■ WHAT THE EXERCISE ASKS: Gather every line below that contains the word "dropdown" and copy each one out. Case counts.

····················

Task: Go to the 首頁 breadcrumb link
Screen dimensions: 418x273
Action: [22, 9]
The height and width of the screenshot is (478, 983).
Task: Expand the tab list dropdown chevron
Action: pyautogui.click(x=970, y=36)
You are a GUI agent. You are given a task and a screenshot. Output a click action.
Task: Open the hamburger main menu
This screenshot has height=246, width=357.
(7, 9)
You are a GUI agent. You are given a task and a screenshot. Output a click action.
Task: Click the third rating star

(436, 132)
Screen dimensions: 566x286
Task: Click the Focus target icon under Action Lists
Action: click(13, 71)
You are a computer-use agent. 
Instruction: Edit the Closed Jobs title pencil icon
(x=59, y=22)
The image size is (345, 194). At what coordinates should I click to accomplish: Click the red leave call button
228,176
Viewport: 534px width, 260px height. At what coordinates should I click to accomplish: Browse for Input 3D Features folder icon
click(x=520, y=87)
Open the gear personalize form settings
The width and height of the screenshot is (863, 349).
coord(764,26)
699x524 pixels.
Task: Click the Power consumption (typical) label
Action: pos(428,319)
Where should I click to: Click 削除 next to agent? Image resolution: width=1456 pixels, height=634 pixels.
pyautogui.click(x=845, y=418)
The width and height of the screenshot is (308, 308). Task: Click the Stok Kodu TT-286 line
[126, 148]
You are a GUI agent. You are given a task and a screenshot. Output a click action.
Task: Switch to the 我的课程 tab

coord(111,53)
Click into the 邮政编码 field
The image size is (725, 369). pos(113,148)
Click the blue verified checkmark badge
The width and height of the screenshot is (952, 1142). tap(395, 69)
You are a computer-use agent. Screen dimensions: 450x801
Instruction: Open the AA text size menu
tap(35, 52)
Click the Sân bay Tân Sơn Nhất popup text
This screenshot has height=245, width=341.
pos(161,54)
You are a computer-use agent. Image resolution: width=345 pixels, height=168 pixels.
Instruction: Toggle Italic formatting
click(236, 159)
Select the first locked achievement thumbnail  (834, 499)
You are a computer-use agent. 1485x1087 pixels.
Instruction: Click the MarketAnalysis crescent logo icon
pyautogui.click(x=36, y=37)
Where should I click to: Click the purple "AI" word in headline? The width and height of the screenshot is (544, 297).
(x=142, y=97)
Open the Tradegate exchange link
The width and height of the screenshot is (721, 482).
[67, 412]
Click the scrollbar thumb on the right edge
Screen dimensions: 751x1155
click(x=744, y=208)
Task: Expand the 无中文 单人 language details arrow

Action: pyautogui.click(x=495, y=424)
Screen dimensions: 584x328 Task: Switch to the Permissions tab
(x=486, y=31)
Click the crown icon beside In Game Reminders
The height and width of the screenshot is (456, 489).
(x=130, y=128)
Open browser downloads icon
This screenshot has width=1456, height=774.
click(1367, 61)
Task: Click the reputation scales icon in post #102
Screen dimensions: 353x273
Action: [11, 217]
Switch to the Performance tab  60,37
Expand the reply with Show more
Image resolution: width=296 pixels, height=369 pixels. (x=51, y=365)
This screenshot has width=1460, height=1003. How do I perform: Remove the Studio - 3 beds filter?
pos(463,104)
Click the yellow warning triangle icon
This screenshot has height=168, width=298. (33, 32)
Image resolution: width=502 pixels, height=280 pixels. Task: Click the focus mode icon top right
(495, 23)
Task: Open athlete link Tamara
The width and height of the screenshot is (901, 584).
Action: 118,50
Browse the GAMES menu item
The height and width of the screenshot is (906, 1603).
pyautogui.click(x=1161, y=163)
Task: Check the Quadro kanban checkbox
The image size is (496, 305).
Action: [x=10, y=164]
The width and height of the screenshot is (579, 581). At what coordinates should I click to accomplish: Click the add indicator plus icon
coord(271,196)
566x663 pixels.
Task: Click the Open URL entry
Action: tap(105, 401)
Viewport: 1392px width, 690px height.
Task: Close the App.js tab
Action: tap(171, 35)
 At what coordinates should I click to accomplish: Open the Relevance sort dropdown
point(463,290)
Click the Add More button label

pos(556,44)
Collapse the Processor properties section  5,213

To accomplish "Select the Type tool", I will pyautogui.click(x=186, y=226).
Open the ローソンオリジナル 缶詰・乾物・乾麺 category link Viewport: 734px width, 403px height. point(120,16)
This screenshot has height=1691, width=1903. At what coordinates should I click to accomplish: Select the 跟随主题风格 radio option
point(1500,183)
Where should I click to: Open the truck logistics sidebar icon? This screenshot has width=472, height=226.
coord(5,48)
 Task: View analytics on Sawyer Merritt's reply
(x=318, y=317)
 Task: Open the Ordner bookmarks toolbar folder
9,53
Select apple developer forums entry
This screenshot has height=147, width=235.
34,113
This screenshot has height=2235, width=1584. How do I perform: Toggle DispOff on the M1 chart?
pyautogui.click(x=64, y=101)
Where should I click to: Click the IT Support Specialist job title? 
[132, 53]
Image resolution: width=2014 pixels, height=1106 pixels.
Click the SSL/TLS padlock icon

····················

■ FULL SOLUTION:
Task: Expand the tab list dropdown chevron
 At what coordinates should I click to accomplish: Open the Relevance sort dropdown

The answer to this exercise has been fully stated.